L'accident de la centrale de Harrisburg, comme la révolution iranienne, est plus inquiétant par ses conséquences indirectes que par ses effets immédiats. En effet, il n'a pas fait de victimes et a démontré finalement que l'énergie nucléaire, si elle n'est pas exempte de risques, reste maîtrisable même en cas de coup dur. Mais la compréhensible inquiétude qu'il a soulevée risque de freiner encore l'équipement nucléaire des États-Unis, déjà ralenti ces dernières années. Or, l'énorme consommation d'énergie des États-Unis, qui les oblige à faire de plus en plus appel au pétrole importé, est le principal perturbateur du marché mondial.

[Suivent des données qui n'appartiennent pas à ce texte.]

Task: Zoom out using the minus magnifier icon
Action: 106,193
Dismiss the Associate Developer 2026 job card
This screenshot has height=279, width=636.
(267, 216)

Un premier plan d'économies, proposé par Jimmy Carter en 1977, avait pratiquement été mis en pièces après un an et demi de tragi-comédie parlementaire. En avril 1979, profitant de l'émotion causée par les décisions de l'OPEP, le président a proposé une nouvelle série d'économies, ainsi qu'une hausse des prix du pétrole produit aux États-Unis afin de relancer la production (les super-profits qui en résulteraient pour les compagnies devant être repris par l'impôt). Nul doute que ces mesures impopulaires vont rencontrer la même opposition résolue de la part des divers lobbies du Congrès.

Équipement nucléaire

Il est vrai que les États-Unis disposent d'autres ressources que le nucléaire (charbon, gaz naturel, réduction des gaspillages) pour compenser, s'ils le veulent, la contraction toujours espérée de leur consommation de pétrole. Ce n'est pas le cas de la France, et c'est pourquoi le gouvernement français a décidé, le 6 février 1979, de redonner un coup d'accélérateur à notre équipement nucléaire : en deux ans (1980 et 1981), Électricité de France lancera la construction de trois tranches nouvelles de 900 MW, et de six tranches de 1 300 MW. La démonstration de la nécessité de cet effort a été donnée à point nommé par l'effondrement général du réseau le 19 décembre 1978, lorsque survint la pointe annuelle de consommation de courant : on a pu constater, ce jour-là, la minceur de la marge de sécurité entre demande et offre d'électricité. Les spécialistes nous annoncent encore quelques hivers difficiles à passer, avant que — vers 1985 — l'arrivée massive des ressources nucléaires n'écarte totalement le risque de coupures.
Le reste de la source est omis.